Vital signs taken as follows:
BP: 110/80 mmHG
PR: 45 bpm
RR: 25 cpm
Temp: 36.2 ‘C

Diagnosis:

          Risk for imbalanced fluid volume related to excessive bowel elimination as manifested by dry mouth and dry eyes.

Planning:

          In 4 hours of nursing intervention, the patient will understand the factors causing risk for imbalanced fluid volume and what behaviors and appropriate lifestyle must be done in order to prevent them.

Intervention:

          Discuss with the client about the individual risk factors or potential problems related to fluid volume imbalanced like having diarrhea. Discuss also how to prevent the risk by preventing the factors. Teach the client on how to measure the I/O or the input and output by recording the amount of fluid volume intake and the amount of urine output. Instruct the client on other necessary self-interventions like routinely measuring the weight to serve as a basis for fluid volume balance. Encourage the client to make a diary about the daily urine elimination, fecal elimination, fluid intake and weight.

Evaluation:

          After 4 hours of nursing intervention, the patient understood the factors causing risk for imbalanced fluid volume and what behaviors and appropriate lifestyle must be done in order to prevent them.


          Above is just a sample of nursing care plan in clients with risk for imbalanced fluid. In some cases, clients must be confined in the hospital for many days so there are other nursing interventions for that. However treating fluid imbalanced in its early stage is the best option and to reduce chances of possible complications.
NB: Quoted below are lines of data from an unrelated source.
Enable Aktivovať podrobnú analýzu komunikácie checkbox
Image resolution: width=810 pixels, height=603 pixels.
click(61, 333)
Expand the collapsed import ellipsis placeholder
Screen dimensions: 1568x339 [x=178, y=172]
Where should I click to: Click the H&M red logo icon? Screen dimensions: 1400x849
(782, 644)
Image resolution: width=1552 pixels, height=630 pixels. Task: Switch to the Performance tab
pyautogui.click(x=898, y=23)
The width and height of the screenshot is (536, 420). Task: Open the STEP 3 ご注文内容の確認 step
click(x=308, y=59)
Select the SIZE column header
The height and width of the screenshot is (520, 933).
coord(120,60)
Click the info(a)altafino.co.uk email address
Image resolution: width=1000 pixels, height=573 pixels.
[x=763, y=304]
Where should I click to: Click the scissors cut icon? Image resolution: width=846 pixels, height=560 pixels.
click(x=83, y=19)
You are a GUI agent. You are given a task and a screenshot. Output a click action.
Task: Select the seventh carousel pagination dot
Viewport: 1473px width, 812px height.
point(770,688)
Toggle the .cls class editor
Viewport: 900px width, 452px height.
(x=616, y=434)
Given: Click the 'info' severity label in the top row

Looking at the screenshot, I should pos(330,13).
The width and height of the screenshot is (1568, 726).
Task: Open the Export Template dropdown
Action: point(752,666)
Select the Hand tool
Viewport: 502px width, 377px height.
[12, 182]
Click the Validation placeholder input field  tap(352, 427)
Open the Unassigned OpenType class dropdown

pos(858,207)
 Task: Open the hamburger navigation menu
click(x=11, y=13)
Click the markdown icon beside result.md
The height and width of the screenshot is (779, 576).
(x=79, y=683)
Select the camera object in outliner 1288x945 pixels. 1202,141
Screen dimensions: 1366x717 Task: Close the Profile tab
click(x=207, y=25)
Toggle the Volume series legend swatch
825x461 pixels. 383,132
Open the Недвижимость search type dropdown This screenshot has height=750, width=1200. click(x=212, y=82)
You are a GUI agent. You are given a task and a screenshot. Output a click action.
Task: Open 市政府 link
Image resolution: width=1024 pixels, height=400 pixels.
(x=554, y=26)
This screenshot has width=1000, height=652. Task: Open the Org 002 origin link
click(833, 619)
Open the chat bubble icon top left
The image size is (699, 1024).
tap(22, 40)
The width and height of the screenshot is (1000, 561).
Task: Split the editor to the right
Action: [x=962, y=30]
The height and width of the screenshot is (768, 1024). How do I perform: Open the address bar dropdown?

Just remember these factors that can cause fluid imbalanced:
- Diarrhea
- Vomiting
- Heat exhaustion
- Inadequate potassium diet
- Kidney illness
- Taking certain medications such as diuretics
- Blood loss or fluid loss
- High fever
- And even excessive alcohol consumption

          Electrolyte imbalanced may be considered especially the amount of sodium and potassium inside the client’s body. You may observed form the client’s with electrolyte imbalanced are extreme weakness, dryness of skin, dry mouth and tongue, pale skin and limbs and some experienced tremors, agitation, even seizure, muscle cramps, hallucination, and stiffness of joints.